What is needed:
Below, some lines carry pictures; leave those pictures out and retype exactly the lines from the one with "Task: Select the" through the one with "The width and height of the screenshot is (816, 675).".

Stored items:
--- START ---
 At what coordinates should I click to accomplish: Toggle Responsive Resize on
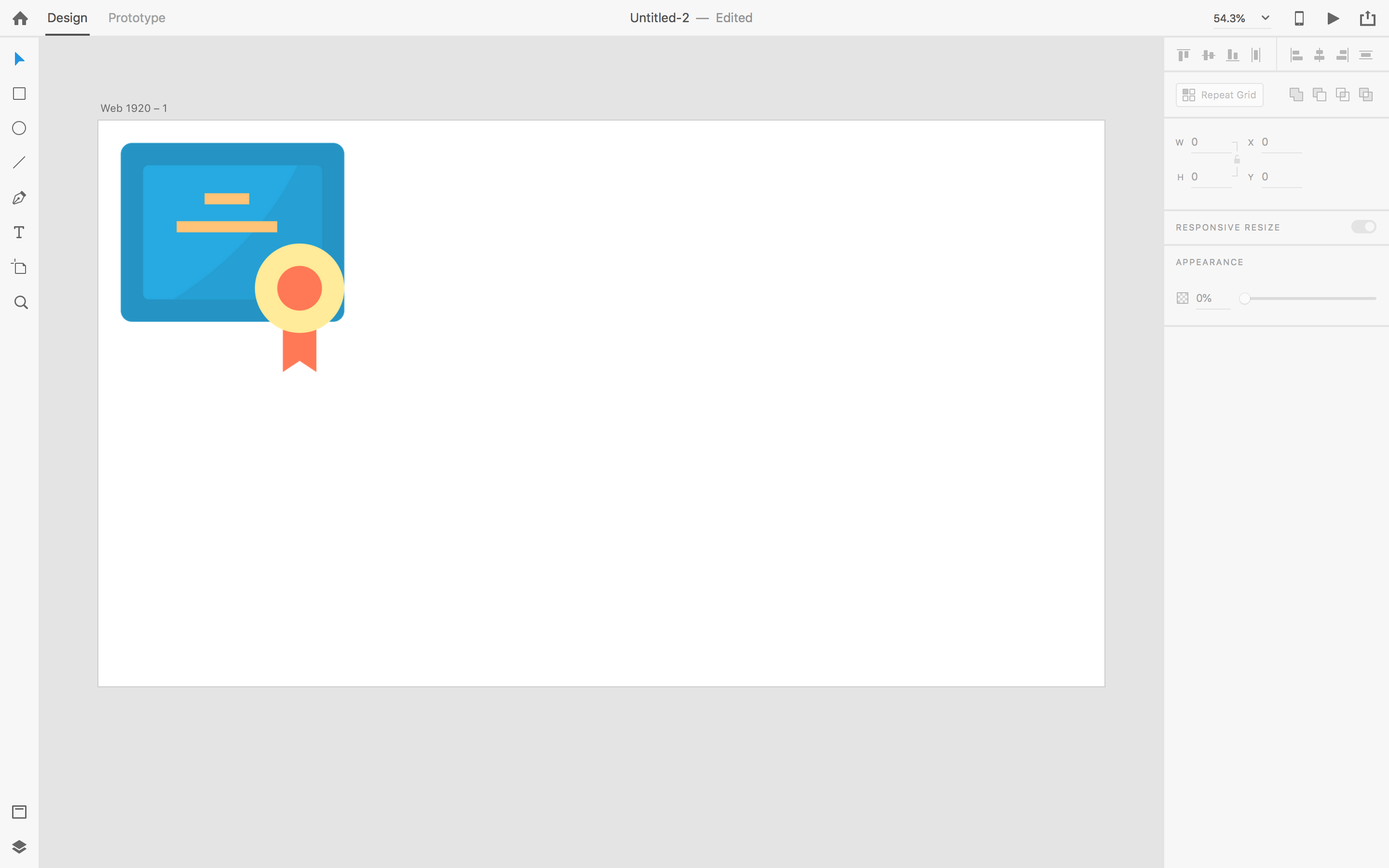pos(1363,226)
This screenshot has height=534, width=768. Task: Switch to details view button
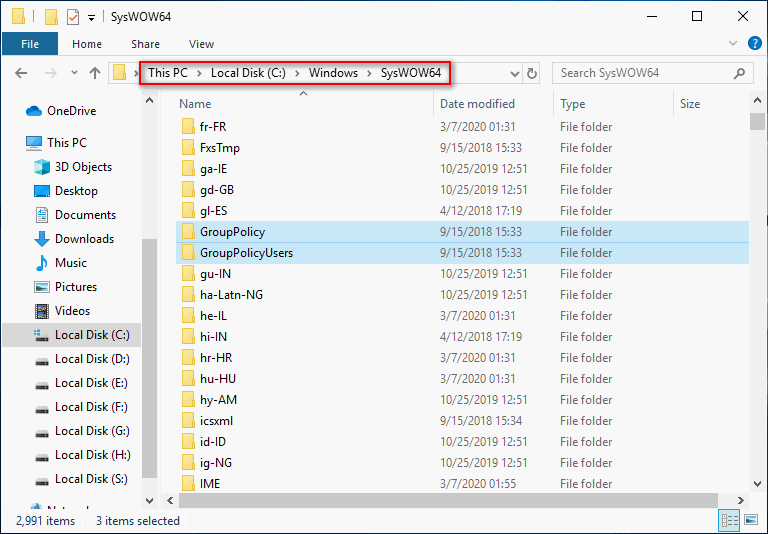[730, 520]
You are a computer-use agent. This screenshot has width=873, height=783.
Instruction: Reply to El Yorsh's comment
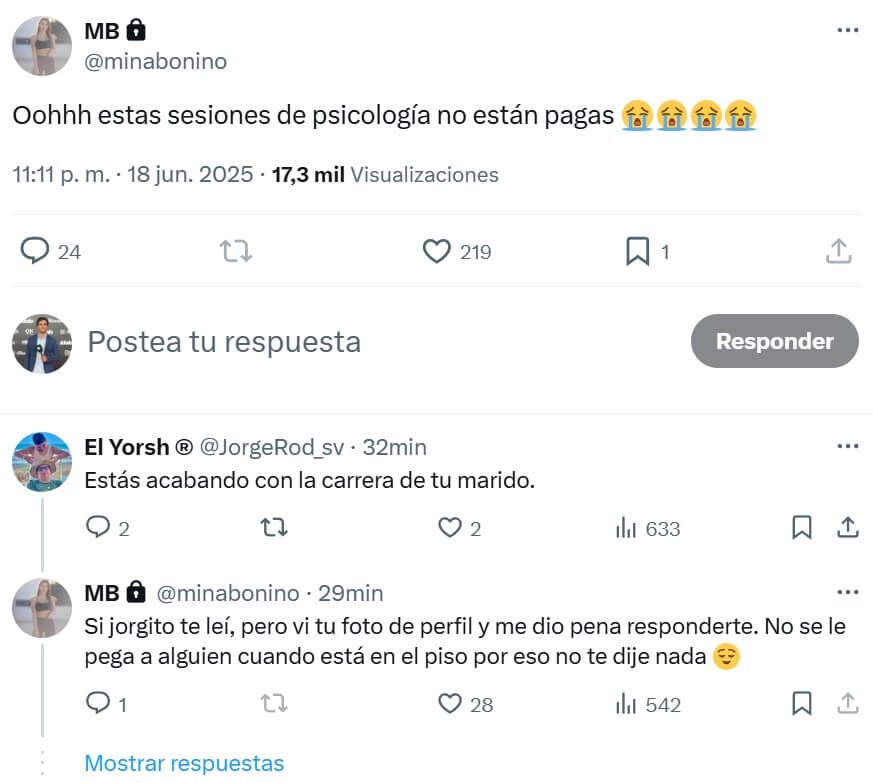98,527
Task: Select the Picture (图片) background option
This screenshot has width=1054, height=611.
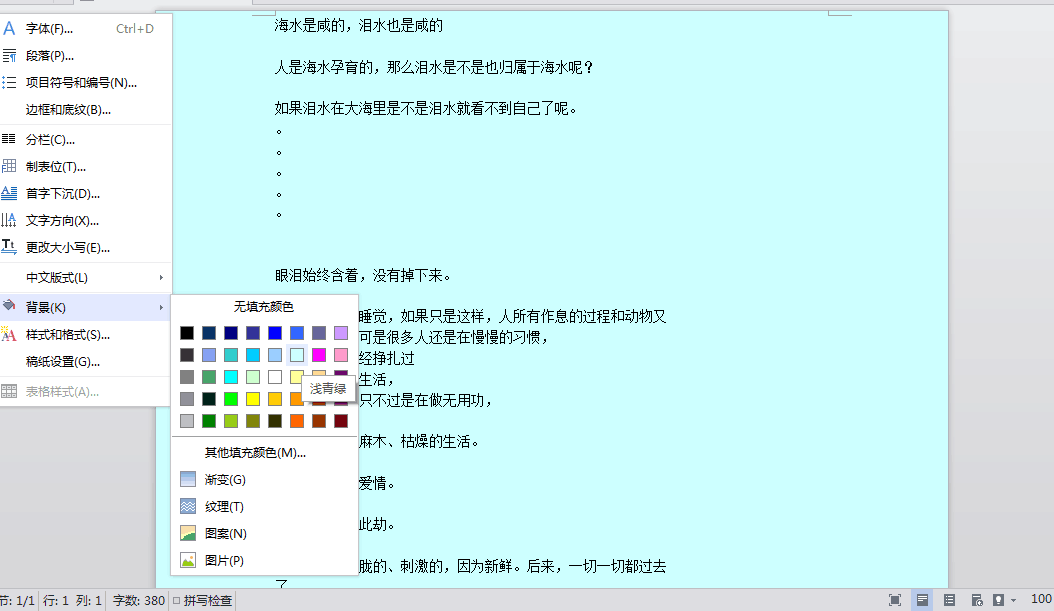Action: point(224,561)
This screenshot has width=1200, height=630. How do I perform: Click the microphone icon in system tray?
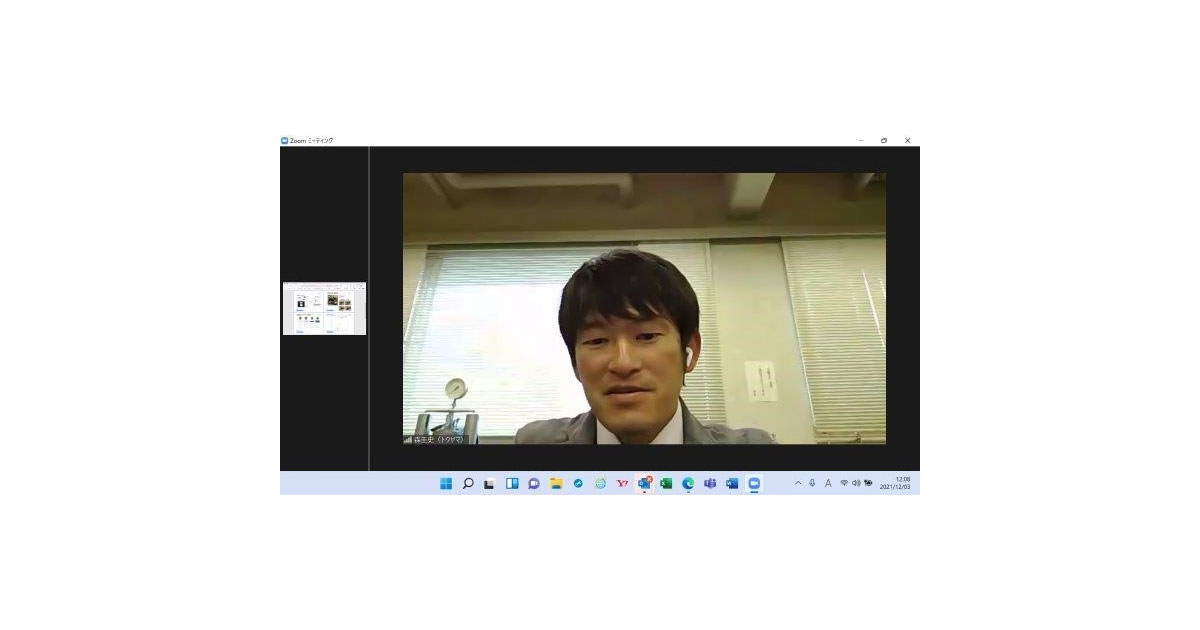pos(812,484)
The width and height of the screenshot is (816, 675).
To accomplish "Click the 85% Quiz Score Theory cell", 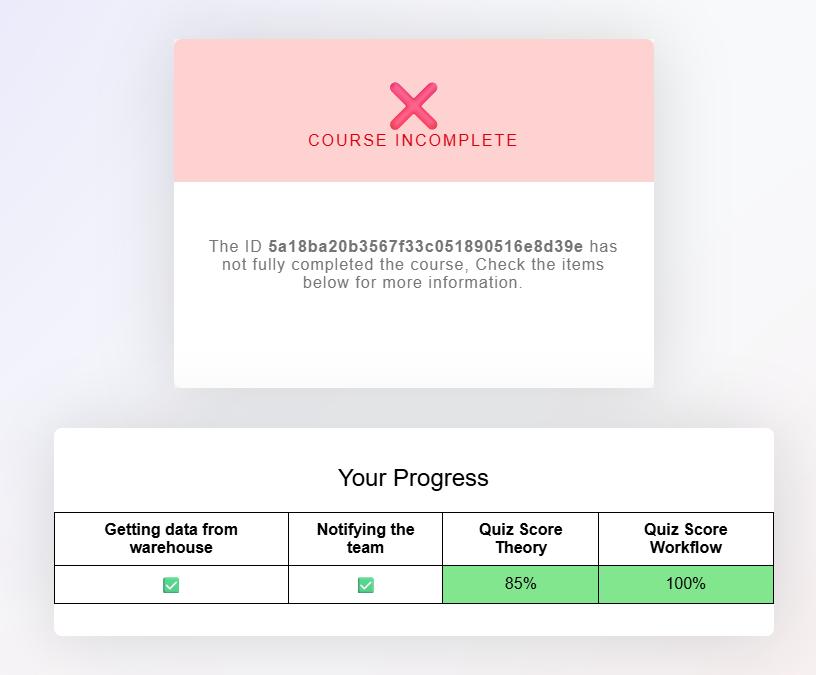I will pos(520,584).
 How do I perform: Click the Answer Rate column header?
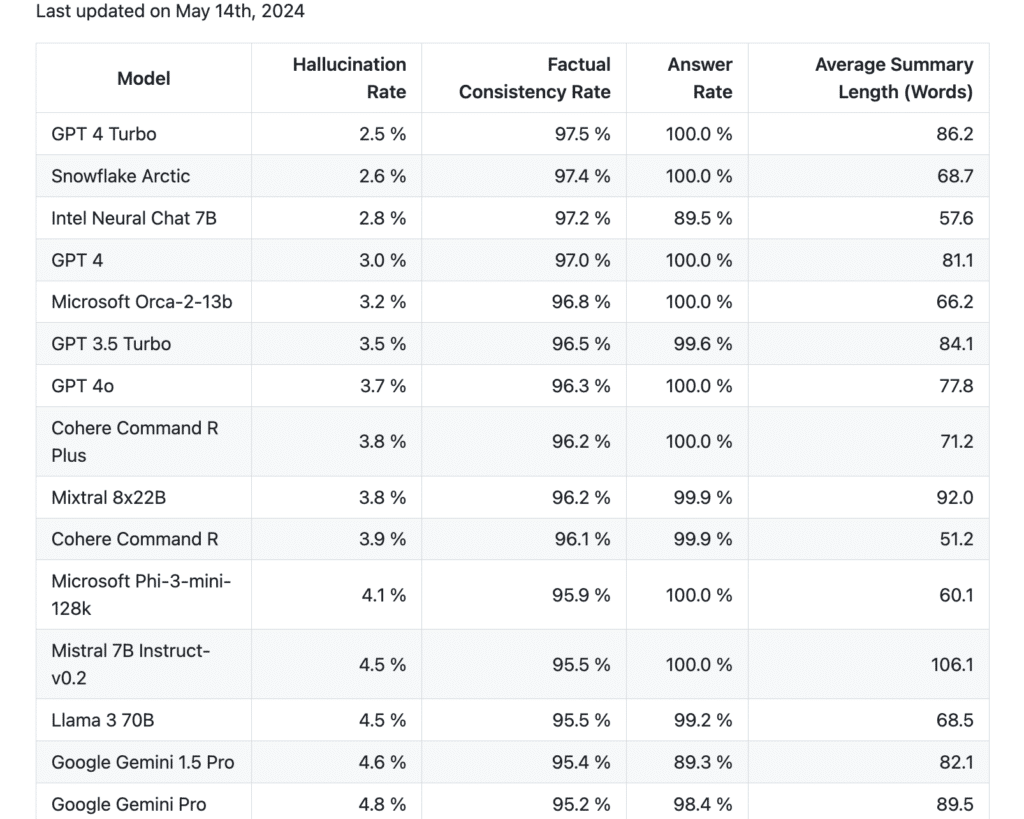(699, 78)
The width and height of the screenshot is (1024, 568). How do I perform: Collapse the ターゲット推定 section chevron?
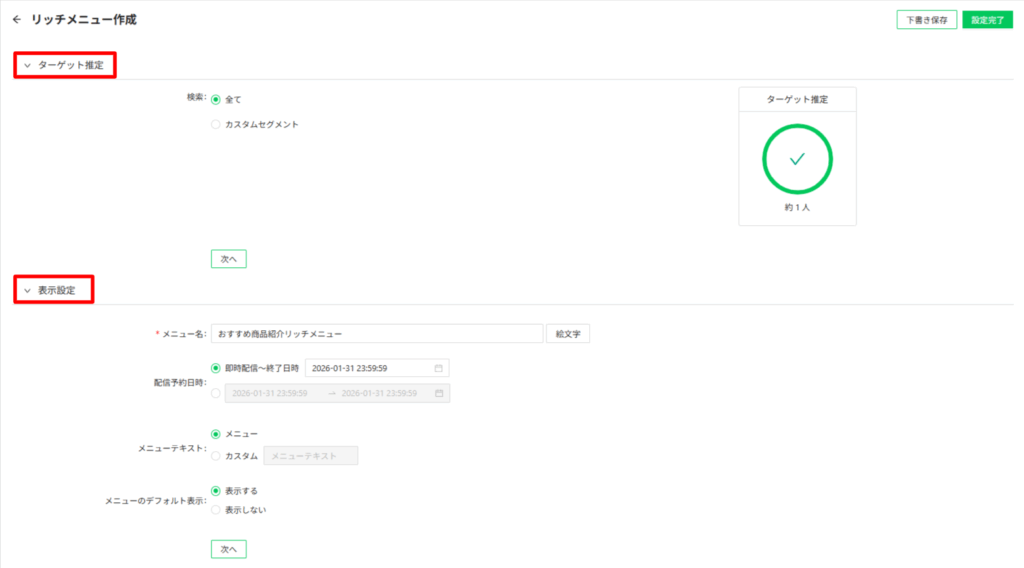[27, 65]
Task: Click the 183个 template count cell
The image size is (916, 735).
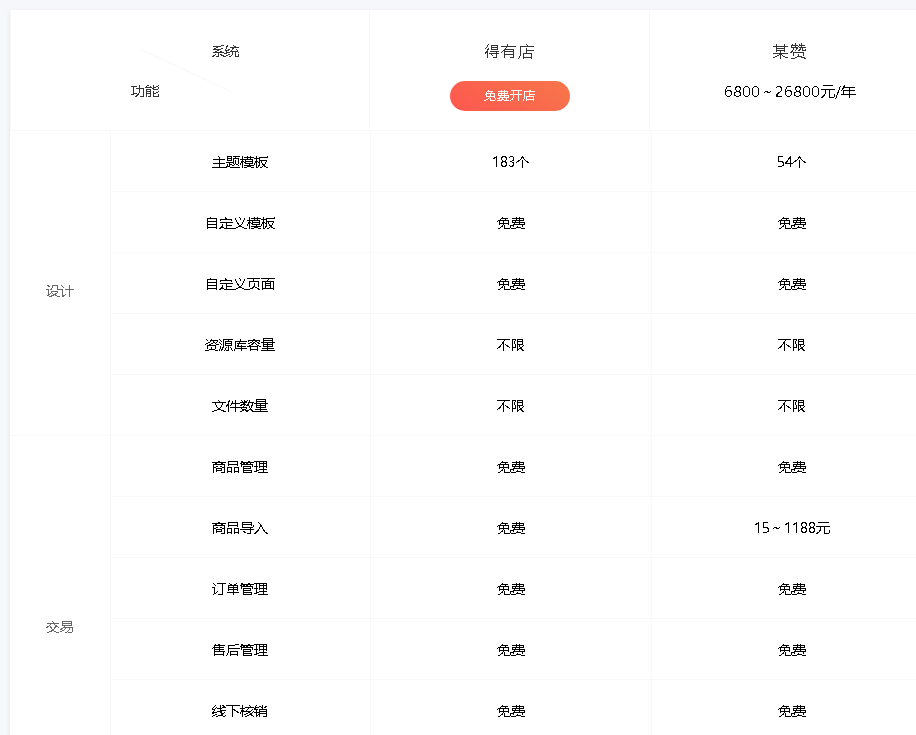Action: click(510, 162)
--- END ---
Result for this task:
Task: Select the Picture (图片) background option
This screenshot has width=1054, height=611.
Action: point(224,561)
This screenshot has width=1200, height=630. How do I perform: Click the microphone icon in system tray?
pos(812,484)
The width and height of the screenshot is (816, 675).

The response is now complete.